Spurney (1998) suggested that U-46619-induced phosphorylation of the mouse TP was mediated to a large extent by PKC because GF 109203X at 1 µM inhibited more than 70% of the phosphorylation. Our study also demonstrated nearly complete inhibition of phosphorylation induced by I-BOP at 5 µM GF 109203X. On the contrary, Habib et al. (1997) found that GF 109203X at 5 µM inhibited U-46619-dependent phosphorylation by only about 30%, suggesting that PKC was minimally involved in agonist-induced phosphorylation. Although a direct comparison of these studies is difficult because of the different experimental conditions used, it is very likely that both GRKs and PKC are involved in receptor phosphorylation following agonist stimulation. The relative contribution of each kinase in the phosphorylation of TP shall await the development of a truly specific inhibitor for each kinase. Considering the faster kinetics of GRK-mediated compared with PKC-mediated receptor phosphorylation found in ₂-adrenergic receptor system (Roth et al., 1991), it is likely that the majority of the TP phosphorylation induced by I-BOP is contributed by GRKs initially. PKC-mediated receptor phosphorylation becomes of increasing importance subsequently. Other protein kinases such as PKA can be activated also following agonist activation of the TP since I-BOP has been shown to increase intracellular levels of cAMP (Hirata et al., 1996; Habib et al., 1997). Habib et al. (1997) showed that the PKA inhibitor HA-89 at 50 µM affected marginally the U-46619-induced phosphorylation, whereas it blocked significantly forskolin-induced phosphorylation, indicating that PKA contributed little to rapid, agonist-induced phosphorylation of the TP.

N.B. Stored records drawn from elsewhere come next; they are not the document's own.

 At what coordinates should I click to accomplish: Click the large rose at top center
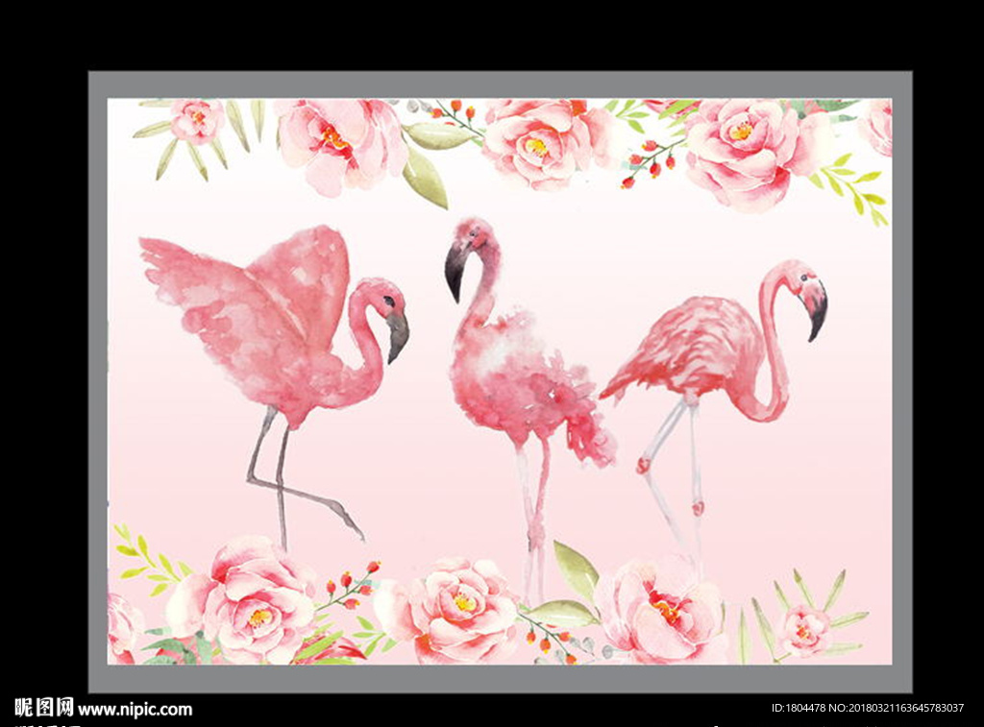pyautogui.click(x=536, y=142)
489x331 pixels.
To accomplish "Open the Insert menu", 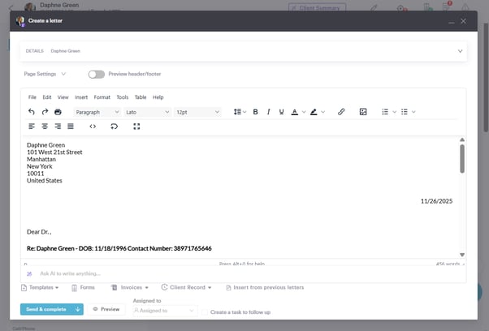I will 81,97.
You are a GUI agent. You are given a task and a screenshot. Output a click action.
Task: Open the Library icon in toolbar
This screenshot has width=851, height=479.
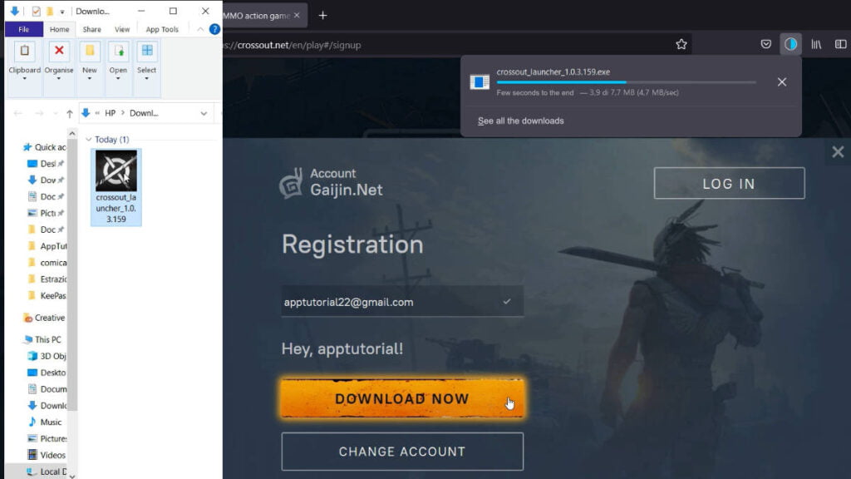[x=817, y=44]
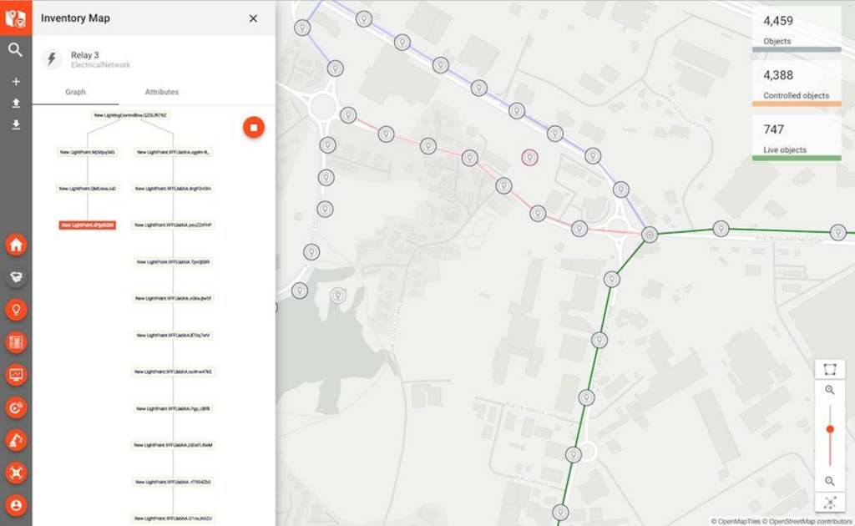Zoom out with the magnifier-minus map icon

831,481
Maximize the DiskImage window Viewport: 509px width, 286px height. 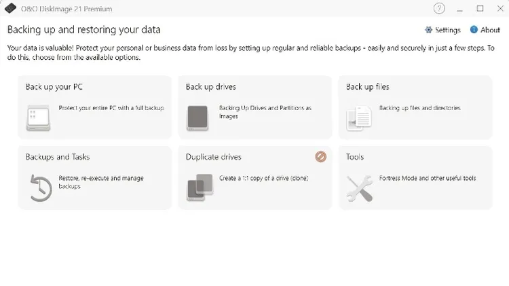[480, 9]
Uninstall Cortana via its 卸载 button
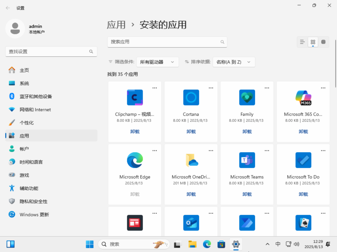The width and height of the screenshot is (337, 252). 191,132
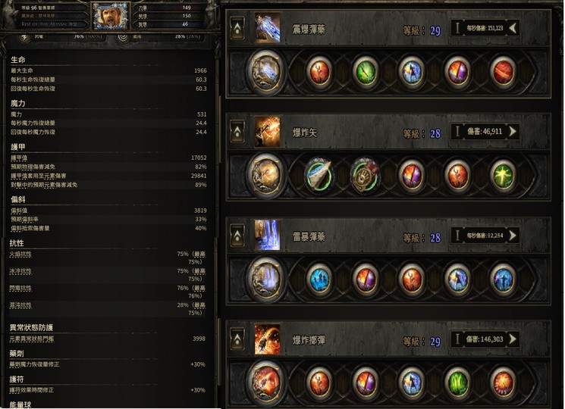Click left arrow beside 每秒傷害 151,123
Image resolution: width=565 pixels, height=409 pixels.
pos(512,28)
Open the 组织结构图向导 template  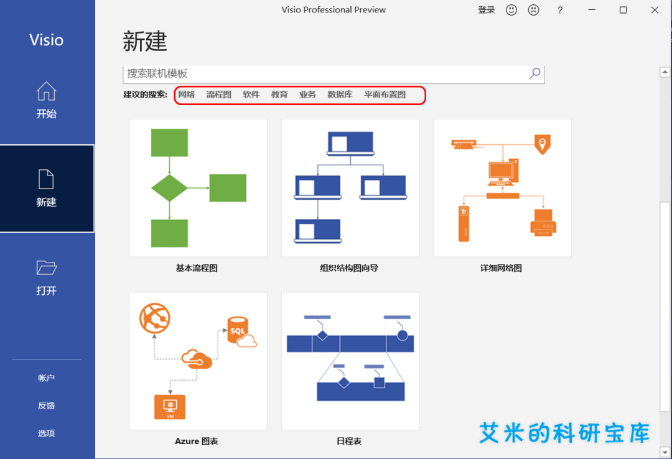[350, 188]
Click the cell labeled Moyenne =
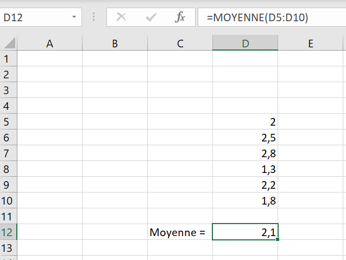This screenshot has width=346, height=260. (180, 232)
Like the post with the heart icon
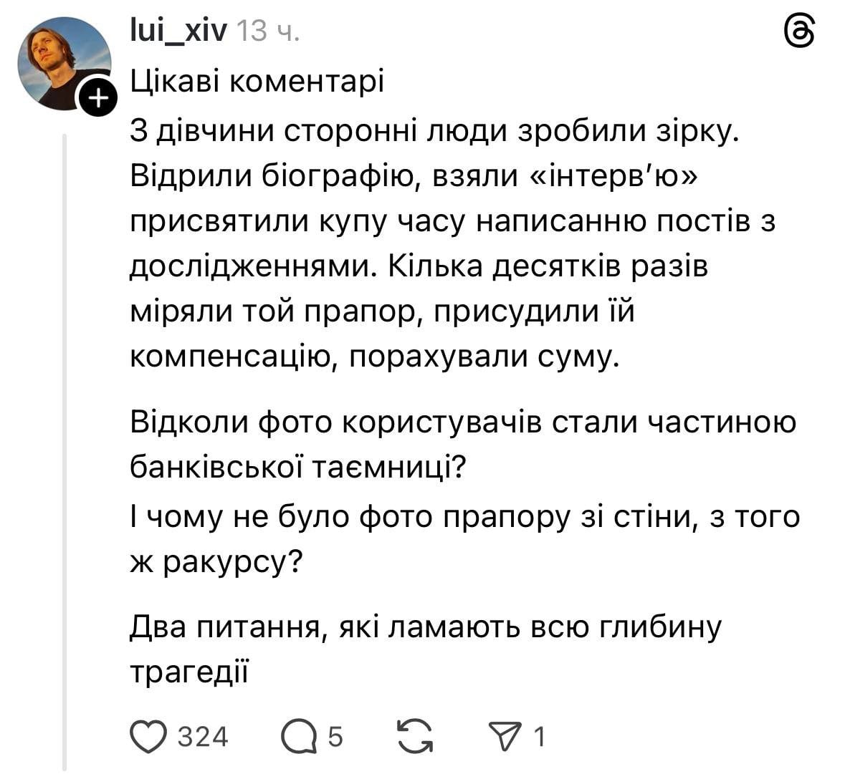 (x=148, y=737)
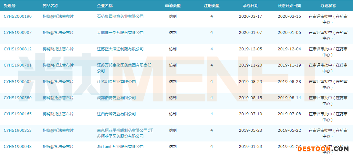Screen dimensions: 353x156
Task: Open the CYHS2000190 acceptance number link
Action: pyautogui.click(x=18, y=16)
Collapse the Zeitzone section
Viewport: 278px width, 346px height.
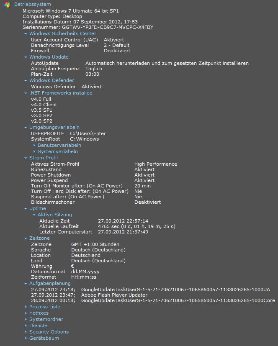[39, 238]
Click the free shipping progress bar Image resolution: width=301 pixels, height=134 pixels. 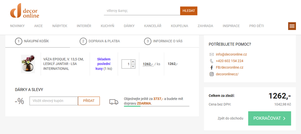156,106
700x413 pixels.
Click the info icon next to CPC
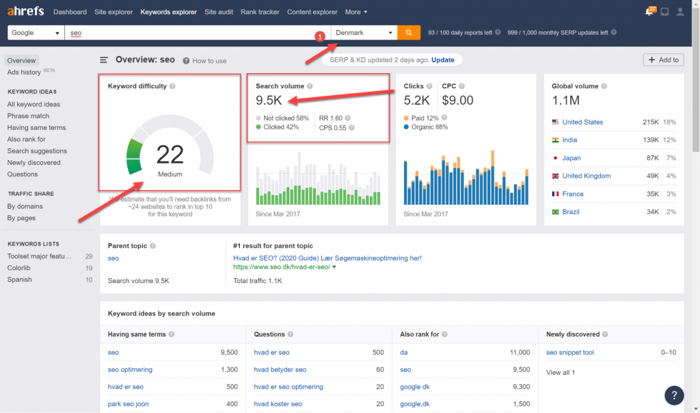[x=461, y=86]
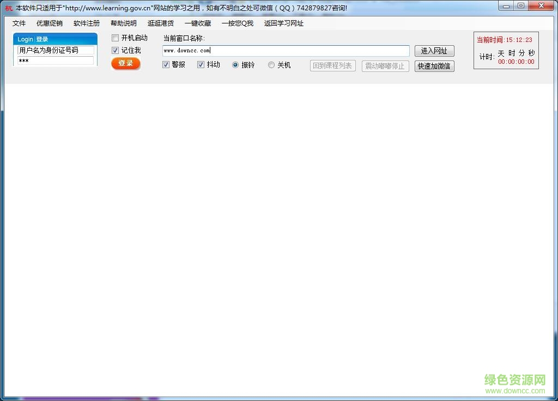This screenshot has height=401, width=558.
Task: Click the orange 登录 login button
Action: pos(126,63)
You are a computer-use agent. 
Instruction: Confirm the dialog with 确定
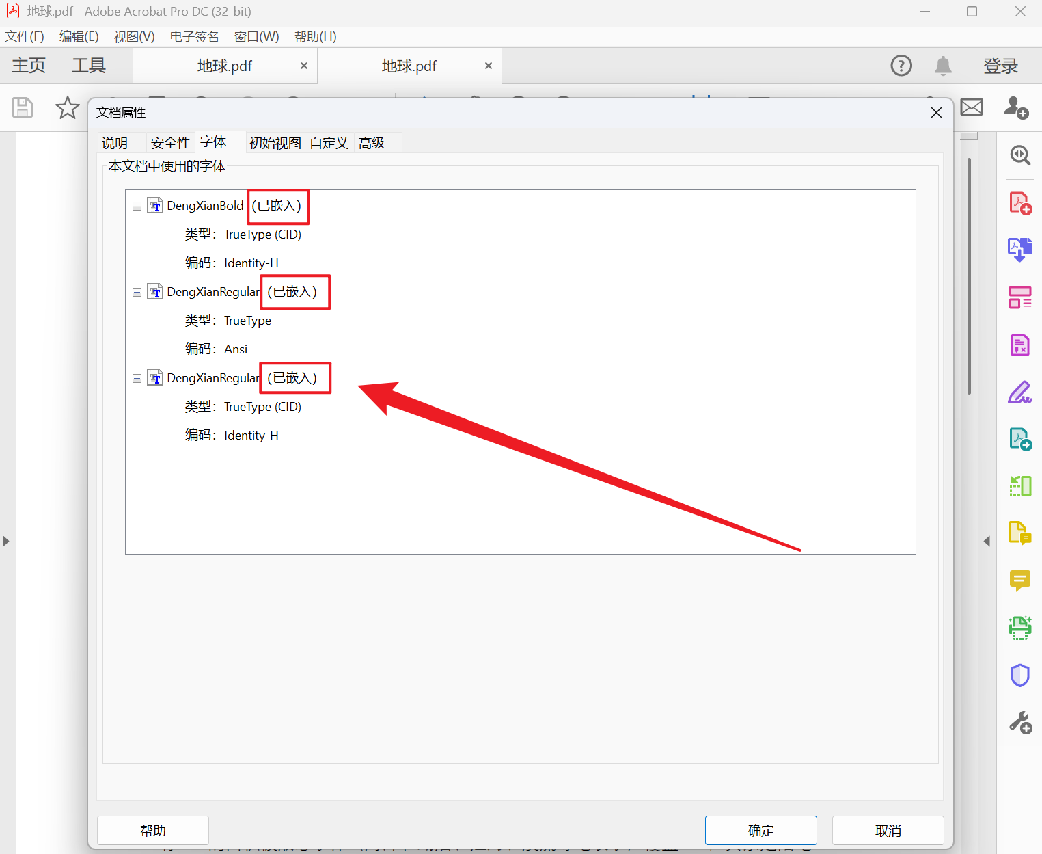[760, 830]
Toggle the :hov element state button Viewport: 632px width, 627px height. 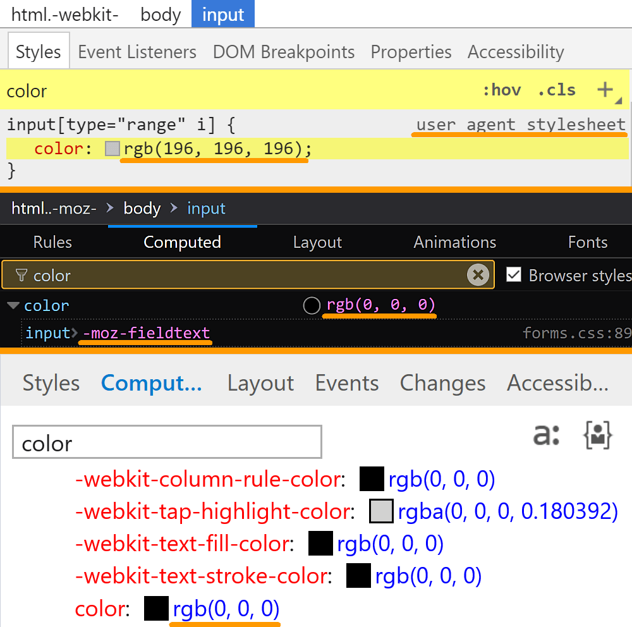click(x=501, y=90)
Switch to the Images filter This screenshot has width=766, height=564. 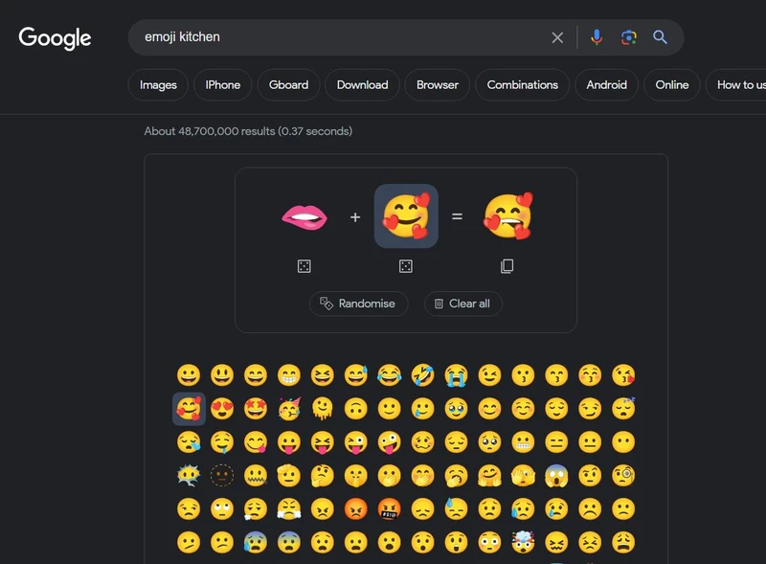(157, 84)
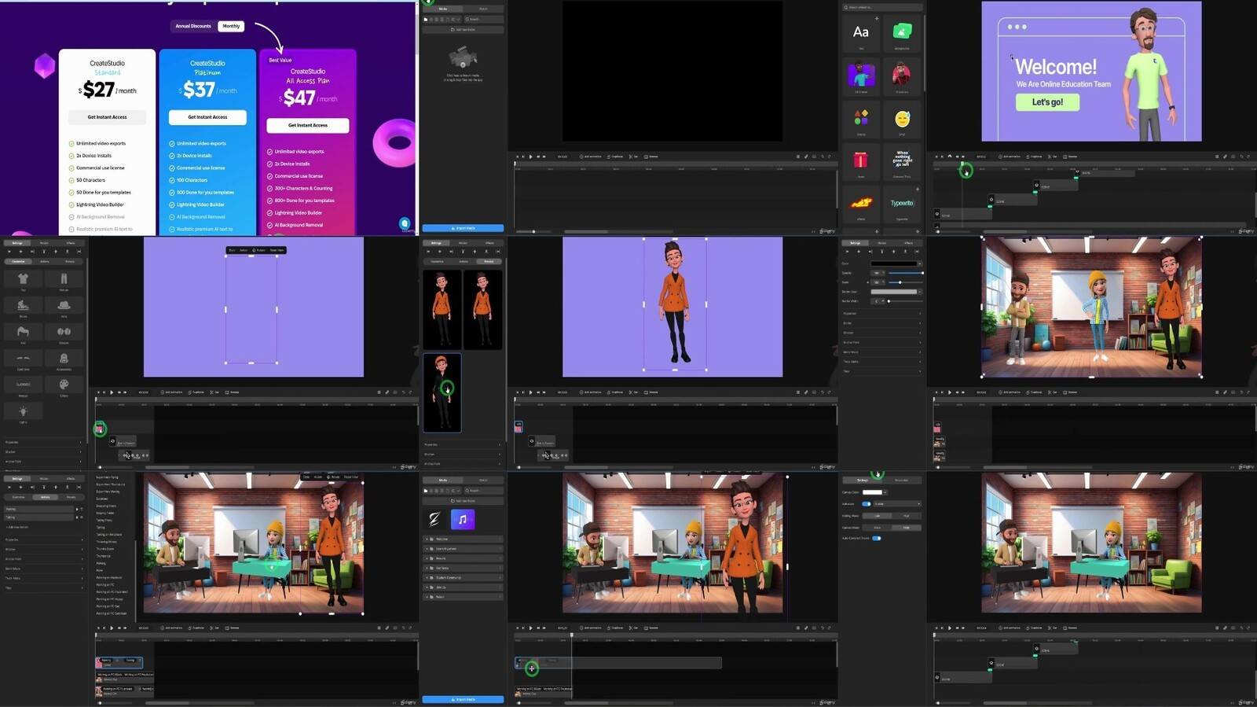This screenshot has width=1257, height=707.
Task: Choose the colored Shapes tile
Action: click(861, 118)
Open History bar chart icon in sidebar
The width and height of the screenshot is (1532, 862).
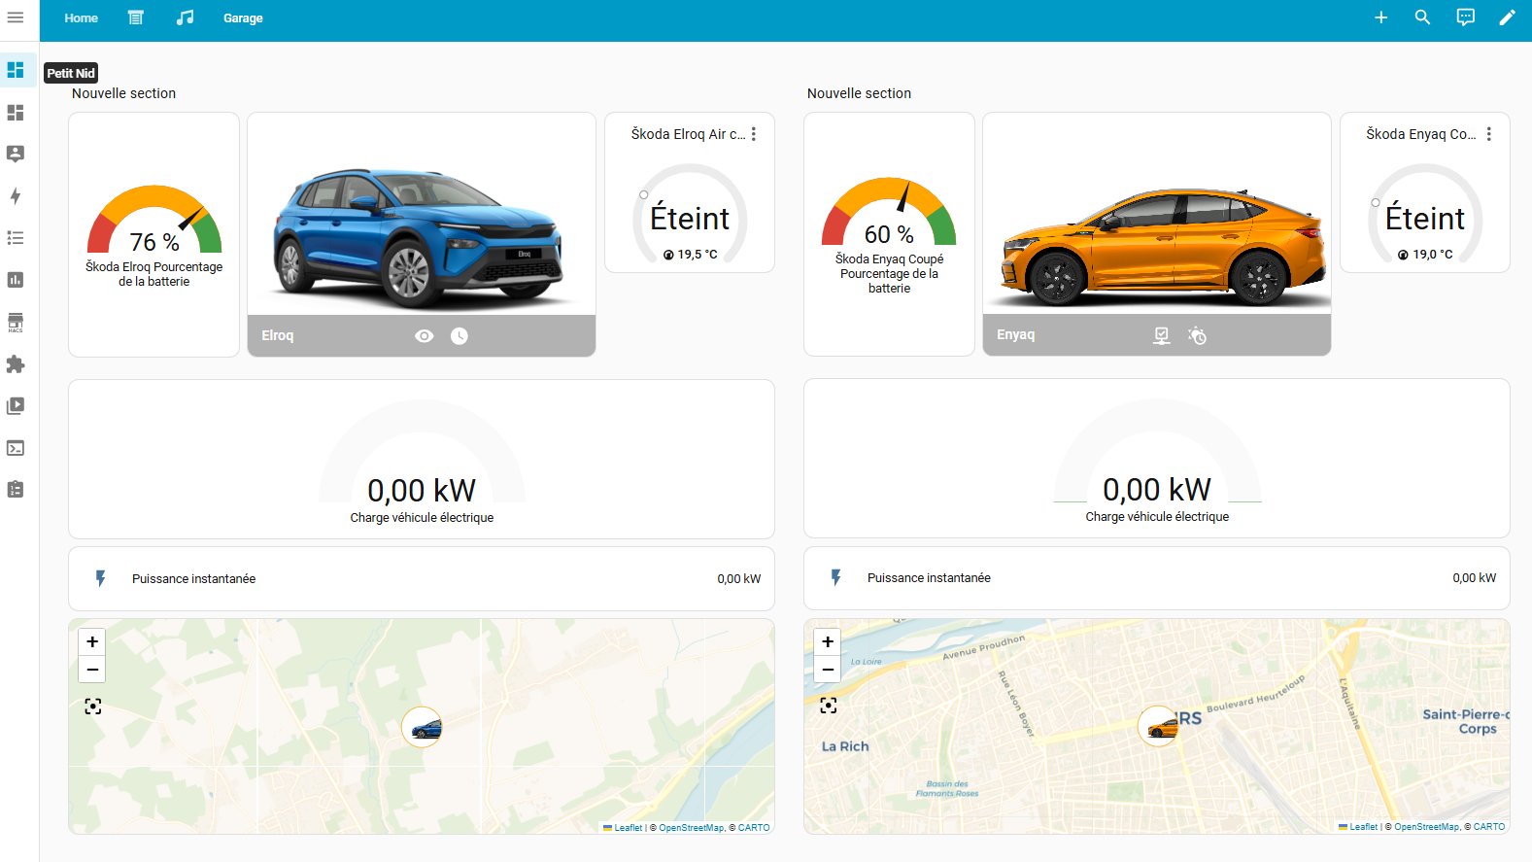[16, 280]
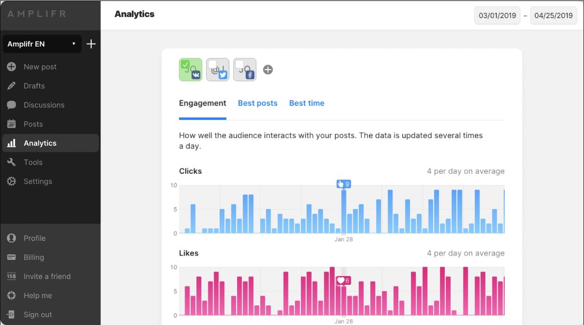Click the New post plus icon

tap(11, 67)
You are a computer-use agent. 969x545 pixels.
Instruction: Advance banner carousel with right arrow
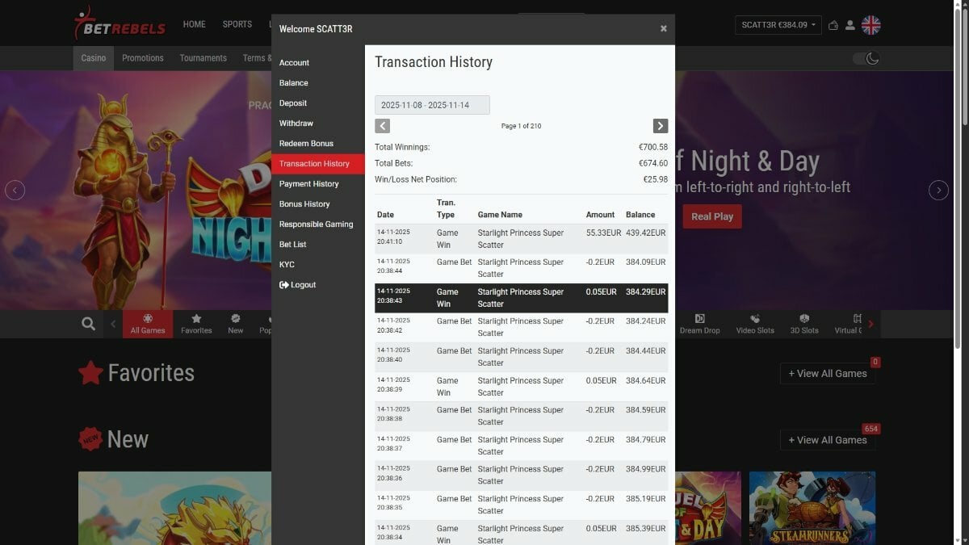click(x=938, y=191)
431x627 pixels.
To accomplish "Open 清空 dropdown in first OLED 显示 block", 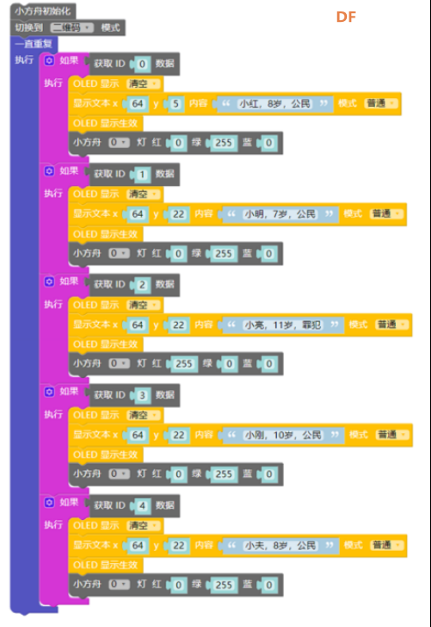I will (144, 83).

In conclusion, the implications of our study can be severalfold. First, receptor tagged with oligohistidine is an inexpensive and effective means of studying the phosphorylation and desensitization of the receptor. Second, our results provide strong evidence that GRKs can play a role in agonist-dependent regulation of the TP. Third, they contribute to the elucidation of the receptor substrate specificity of different GRKs by identifying the C-terminal tail of the TP as phosphorylation substrate for GRK5 and GRK6. Phosphorylation of this domain may promote TP desensitization. Our study demonstrates directly a role for GRKs in the agonist-induced phosphorylation and desensitization of the TP.